La totalidad de la obra de Humboldt es difícil de reunir pues además de sus ambiciosos libros (cuya edición muchas veces financió él mismo gracias a la fortuna familiar hasta agotarla) publicó numerosísimas monografías y estudios.

Al momento de su muerte, en 1859, Alexander von Humboldt era el más famoso científico de Europa, fundador de la ciencia que hoy llamamos geografía física y uno de los más grandes impulsores de la investigación y la visión científicas como resultado de un pensamiento libre y progresista según el cual el conocimiento científico es riqueza y fuerza para el bien.

Esa superioridad del conocimiento y el pensamiento hicieron a Humboldt señalar que “la visión del mundo más peligrosa es la de quienes no han visto el mundo”.

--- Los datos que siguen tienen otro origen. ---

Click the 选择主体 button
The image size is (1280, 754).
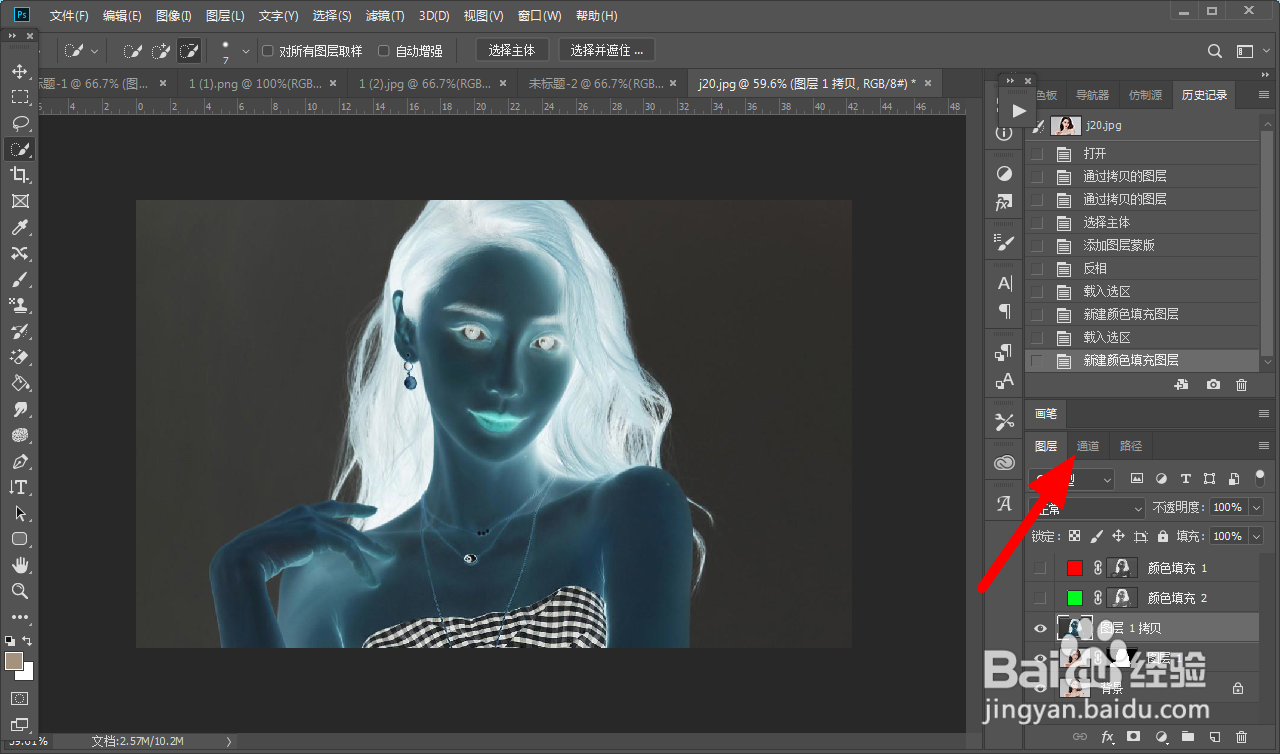(x=512, y=50)
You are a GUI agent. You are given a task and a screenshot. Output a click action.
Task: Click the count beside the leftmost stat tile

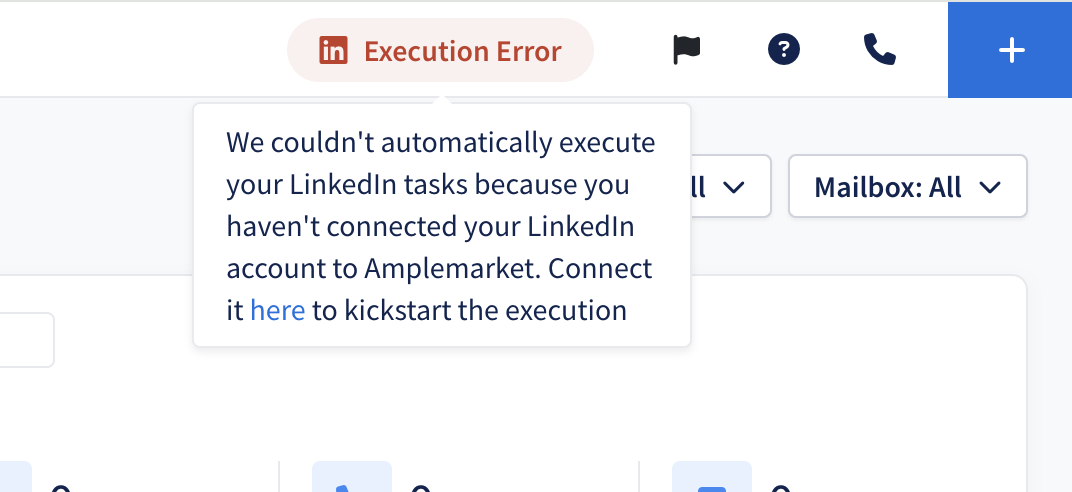(x=61, y=488)
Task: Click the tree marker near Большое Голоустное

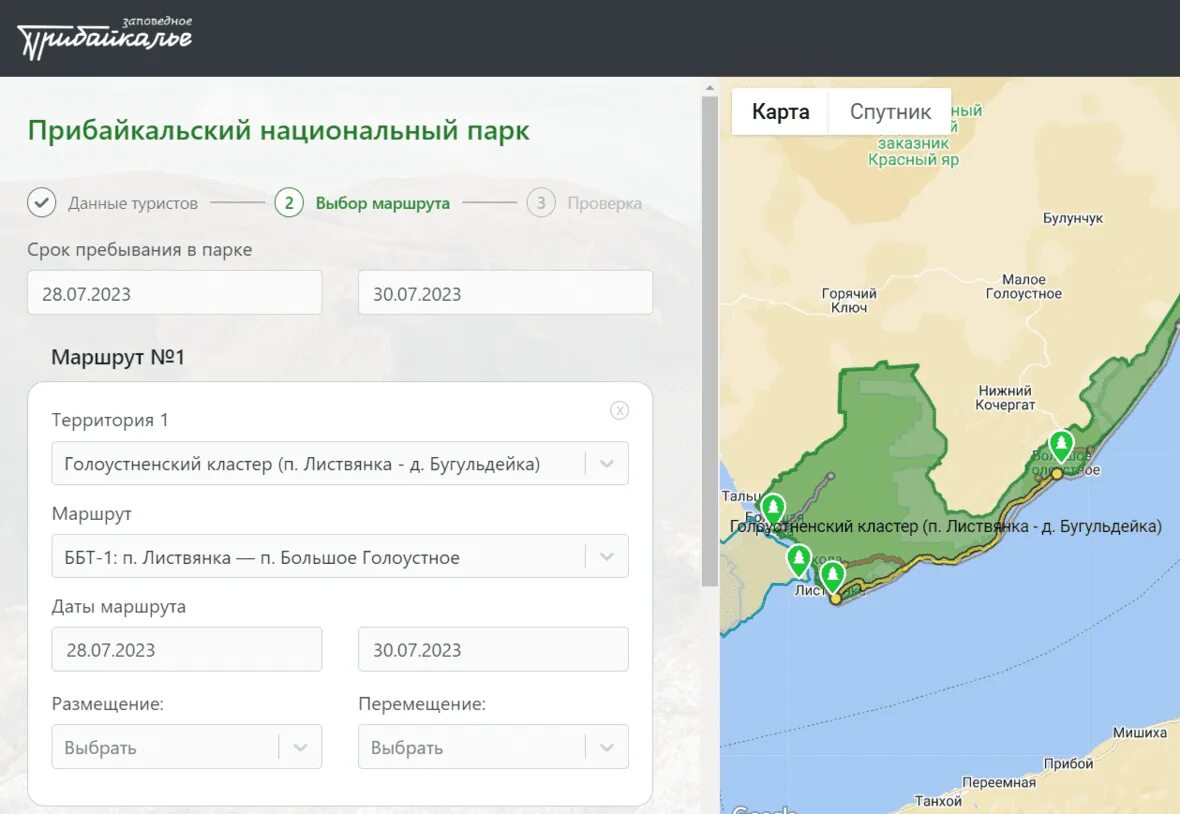Action: click(x=1061, y=446)
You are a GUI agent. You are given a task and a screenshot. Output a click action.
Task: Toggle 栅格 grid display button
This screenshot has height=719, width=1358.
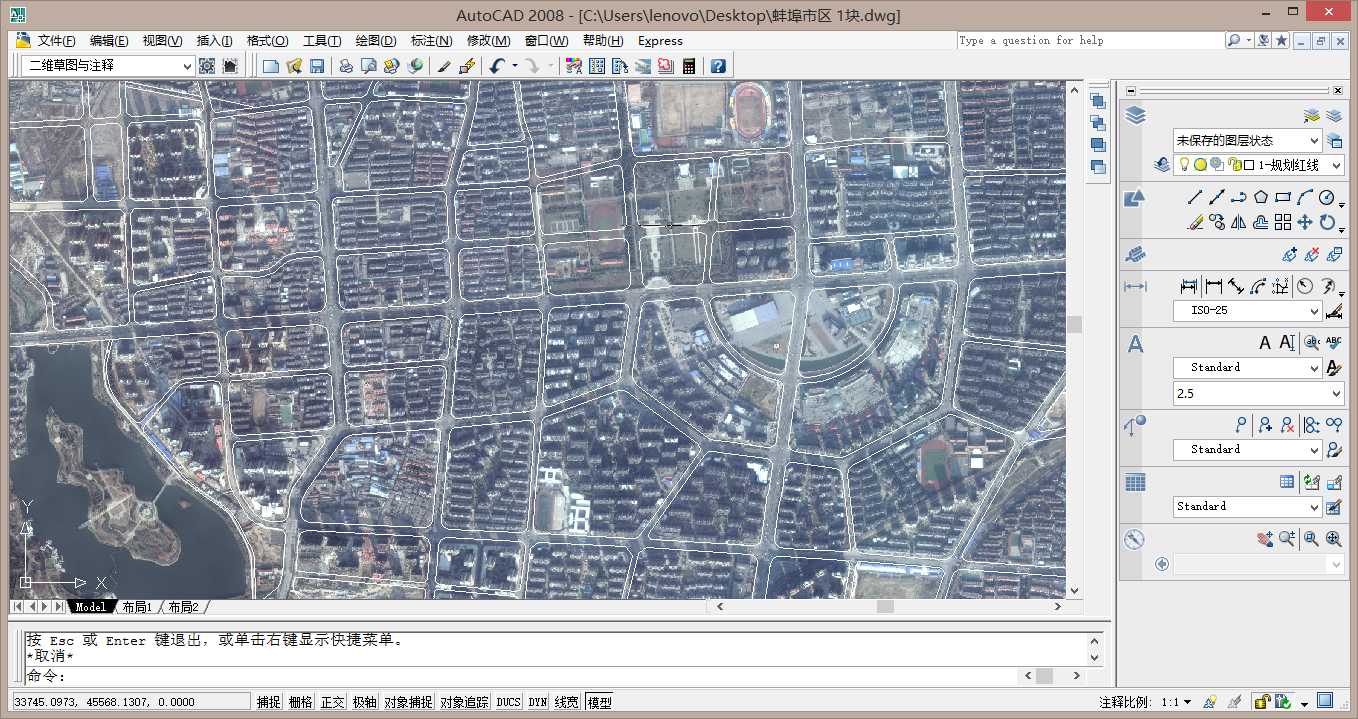[300, 702]
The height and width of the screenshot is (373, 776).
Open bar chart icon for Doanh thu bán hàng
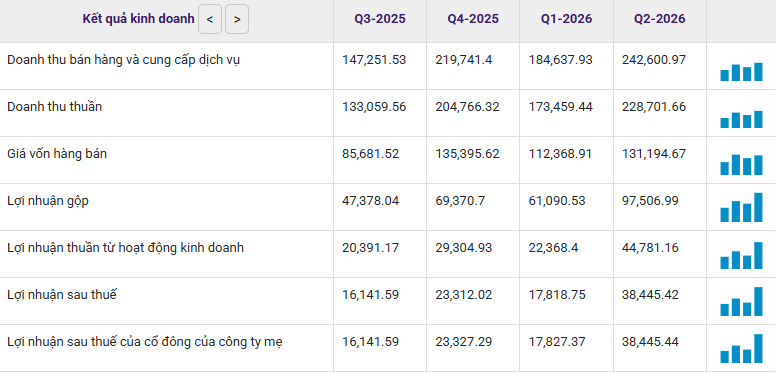point(741,72)
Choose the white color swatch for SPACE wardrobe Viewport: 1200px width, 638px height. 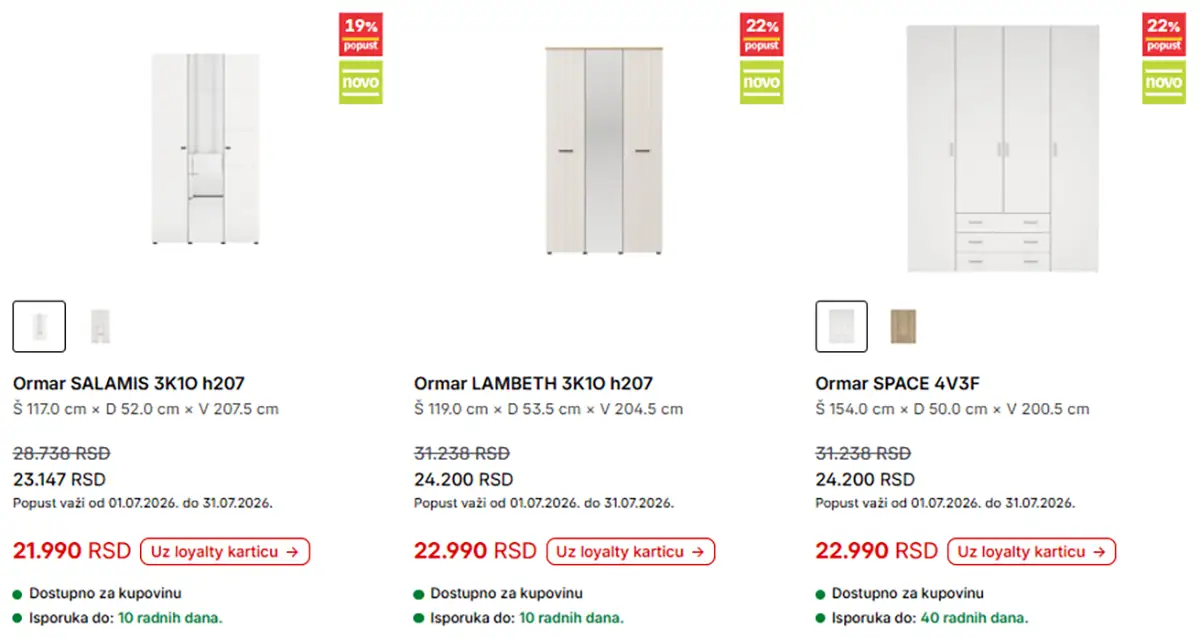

“Cosmos”, Humboldt antes de Carl Sagan


La visión universalista de Alexander von Humboldt incluía el interés por llevar el conocimiento científico a la gente no especializada, la divulgación o popularización de la ciencia. Entre 1827 y 1828 dictó un ciclo de conferencias sobre geografía y ciencias naturales al que dio por título “Cosmos”, en su acepción de “el todo”. Entre 1845 y 1858 las usó como base para su monumental serie de 5 libros del mismo nombre, que además de divulgar con gran éxito se propuso la unificación de todas las ciencias naturales.